Exercise objective — Swap every "toggle" in the material below for "switch", and return all lines with nothing else changed.

Extracted records —
-- START --

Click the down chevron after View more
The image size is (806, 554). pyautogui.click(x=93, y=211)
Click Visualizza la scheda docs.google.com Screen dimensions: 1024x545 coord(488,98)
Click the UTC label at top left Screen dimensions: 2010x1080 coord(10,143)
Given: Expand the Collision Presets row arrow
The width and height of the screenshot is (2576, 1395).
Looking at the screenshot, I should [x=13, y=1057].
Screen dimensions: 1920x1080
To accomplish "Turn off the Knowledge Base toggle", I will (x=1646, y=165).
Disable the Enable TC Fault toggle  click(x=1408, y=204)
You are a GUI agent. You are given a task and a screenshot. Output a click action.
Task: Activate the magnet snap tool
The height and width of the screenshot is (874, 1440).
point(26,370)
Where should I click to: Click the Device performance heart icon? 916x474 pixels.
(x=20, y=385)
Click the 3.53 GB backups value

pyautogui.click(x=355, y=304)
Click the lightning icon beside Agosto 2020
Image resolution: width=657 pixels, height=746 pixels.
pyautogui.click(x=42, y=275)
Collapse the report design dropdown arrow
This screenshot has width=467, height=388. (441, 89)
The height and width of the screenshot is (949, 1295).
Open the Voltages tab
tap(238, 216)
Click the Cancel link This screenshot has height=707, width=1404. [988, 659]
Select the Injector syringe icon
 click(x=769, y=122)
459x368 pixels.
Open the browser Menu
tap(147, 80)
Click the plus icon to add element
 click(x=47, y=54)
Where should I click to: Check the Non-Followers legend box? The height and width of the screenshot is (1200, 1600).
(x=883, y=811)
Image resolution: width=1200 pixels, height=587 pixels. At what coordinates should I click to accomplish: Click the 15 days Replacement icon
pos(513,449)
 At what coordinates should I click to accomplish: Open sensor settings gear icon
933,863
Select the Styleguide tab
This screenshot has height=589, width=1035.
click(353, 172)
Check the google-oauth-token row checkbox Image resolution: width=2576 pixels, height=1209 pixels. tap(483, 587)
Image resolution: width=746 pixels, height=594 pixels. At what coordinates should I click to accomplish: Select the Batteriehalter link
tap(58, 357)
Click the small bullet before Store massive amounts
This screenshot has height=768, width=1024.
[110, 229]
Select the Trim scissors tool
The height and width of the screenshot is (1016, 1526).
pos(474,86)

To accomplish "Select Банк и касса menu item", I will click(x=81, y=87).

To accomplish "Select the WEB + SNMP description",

-- END --

Solution for this problem —
Click the down chevron after View more
The image size is (806, 554). pyautogui.click(x=93, y=211)
Click Visualizza la scheda docs.google.com Screen dimensions: 1024x545 coord(488,98)
Click the UTC label at top left Screen dimensions: 2010x1080 coord(10,143)
Given: Expand the Collision Presets row arrow
The width and height of the screenshot is (2576, 1395).
Looking at the screenshot, I should [x=13, y=1057].
Screen dimensions: 1920x1080
To accomplish "Turn off the Knowledge Base switch", I will (x=1646, y=165).
Disable the Enable TC Fault switch  click(x=1408, y=204)
You are a GUI agent. You are given a task and a screenshot. Output a click action.
Task: Activate the magnet snap tool
The height and width of the screenshot is (874, 1440).
point(26,370)
Where should I click to: Click the Device performance heart icon? 916x474 pixels.
(x=20, y=385)
Click the 3.53 GB backups value

pyautogui.click(x=355, y=304)
Click the lightning icon beside Agosto 2020
Image resolution: width=657 pixels, height=746 pixels.
pyautogui.click(x=42, y=275)
Collapse the report design dropdown arrow
This screenshot has width=467, height=388. (441, 89)
The height and width of the screenshot is (949, 1295).
Open the Voltages tab
tap(238, 216)
Click the Cancel link This screenshot has height=707, width=1404. [988, 659]
Select the Injector syringe icon
 click(x=769, y=122)
459x368 pixels.
Open the browser Menu
tap(147, 80)
Click the plus icon to add element
 click(x=47, y=54)
Where should I click to: Check the Non-Followers legend box? The height and width of the screenshot is (1200, 1600).
(x=883, y=811)
Image resolution: width=1200 pixels, height=587 pixels. At what coordinates should I click to accomplish: Click the 15 days Replacement icon
pos(513,449)
 At what coordinates should I click to accomplish: Open sensor settings gear icon
933,863
Select the Styleguide tab
This screenshot has height=589, width=1035.
click(353, 172)
Check the google-oauth-token row checkbox Image resolution: width=2576 pixels, height=1209 pixels. tap(483, 587)
Image resolution: width=746 pixels, height=594 pixels. At what coordinates should I click to accomplish: Select the Batteriehalter link
tap(58, 357)
Click the small bullet before Store massive amounts
This screenshot has height=768, width=1024.
[110, 229]
Select the Trim scissors tool
The height and width of the screenshot is (1016, 1526).
pos(474,86)

To accomplish "Select Банк и касса menu item", I will click(x=81, y=87).

To accomplish "Select the WEB + SNMP description",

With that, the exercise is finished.